In the completed study using the captive coyotes in Utah, Stankowich and his team were able to successfully train some coyotes, sometimes with just one spray of an artificial skunk, to not attack that skunk model. There were, however, some coyotes that were sprayed nine times and never learned better behavior.

“It’s going to be a challenge, because coyotes have varying personalities and some are just very food-driven and won’t really care what their prey is doing to them, as long as they get food,” Stankowich said. “So it’s a complicated issue, but if this type of research can even just delay a coyote’s urge to attack a pet, and give that animal a few extra seconds to escape, it would be worth it.”

Coyote-Proof Your House

If you’re in an area with high coyote activity, Stankowich offers some advice on how to coyote-proof your house and prevent an attack.

For starters, keep your trash cans put away and locked or sealed. Keep food off of your lawn and keep pet food inside. Keep your pets inside if you can as much as possible. If you take your dog outside to go to the bathroom at night, watch them carefully and bring them right back in—don’t let your pets roam around freely at night with no supervision.

“If we take away as many of those opportunities for feeding on non-natural foods for the coyotes, then they are going to stay in their more wooded, green areas,” Stankowich said.

Large, green areas with overgrown vegetation is a prime place for a coyote den or pack. The Los Cerritos Wetlands is a popular coyote hangout, but Stankowich says that even just yards, parks, and nurseries—any areas where there are natural clumps of large trees where they don’t get trimmed regularly—are a haven for coyotes.

“People can have a coyote den in their backyard if it’s overgrown with vegetation,” Stankowich said.

Keep your yards trimmed back and don’t give them the type of complex trees or bushes they might look for to form a den.

Human Countering Tactics Against Coyotes

“If you do encounter a coyote, the best thing you can do is to harass it,” Stankowich said. “Ninety-nine percent of coyotes are not going to approach you or harm you. The vast majority of them are going to be fearful of you.”

For those who encounter a more aggressive coyote that doesn’t simply run away, and is even provoking an attack, there are ways to combat.

“Throw rocks, spray your garden hose, yell at them, wave your arms in the air—anything to look bigger, more aggressive, louder, or more dangerous, is going to help harass and drive that animal away,” Stankowich said.

According to Stankowich, studies are being conducted to determine if animals are leaving urban areas for good when people employ the aforementioned harassment techniques.

“It’s still really unclear what causes the flare-ups in attacks in certain areas,” Stankowich said. “It’s very cyclical—there are natural cycles in the habitat—so it’s hard to tell what’s driving [coyote attacks].”

What would help, Stankowich says, is more funding to study these animals.

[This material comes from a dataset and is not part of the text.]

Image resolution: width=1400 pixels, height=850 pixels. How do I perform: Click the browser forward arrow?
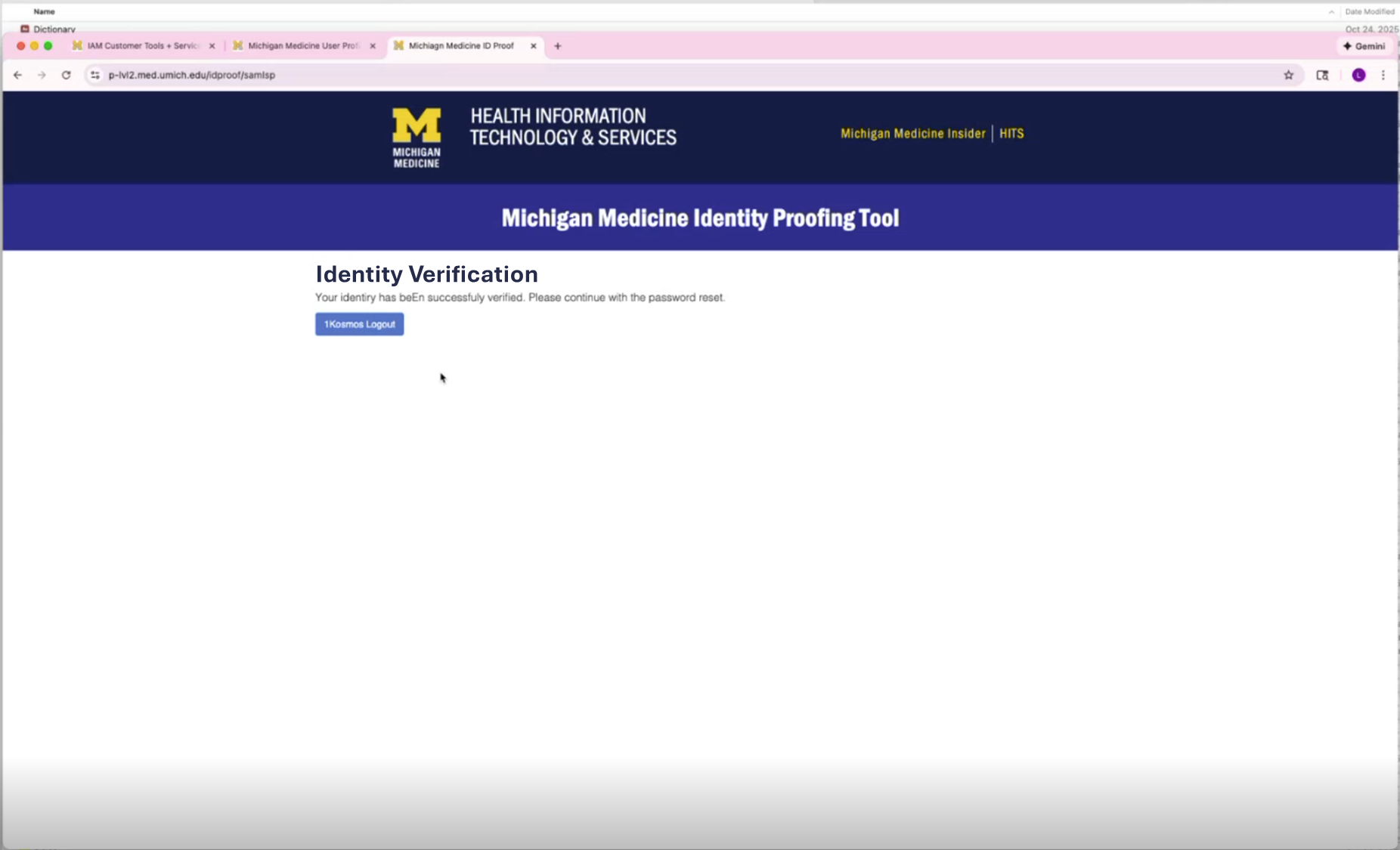pos(42,75)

“It’s really, really hard to get research funds to study urban coyotes because they aren’t a normal pest that we think of—they aren’t a protected, endangered animal, they aren’t a sport animal or fur-bearing animal that people want to hunt—so they don’t fall into any typical ‘funding umbrellas.’”

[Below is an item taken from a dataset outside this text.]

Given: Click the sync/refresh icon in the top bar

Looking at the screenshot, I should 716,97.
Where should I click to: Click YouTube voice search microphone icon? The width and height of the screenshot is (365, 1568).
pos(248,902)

For those in the scientific field who want to understand why coyotes are living in urban areas and how to help prevent conflict, Stankowich says funding is key to helping support the science. And it’s also crucial in continuing to put some real research and data into helping us better understand what’s going on in our own backyard. For now, make sure to be aware of your surroundings, especially at night, to stay safe from our current coyote neighbors.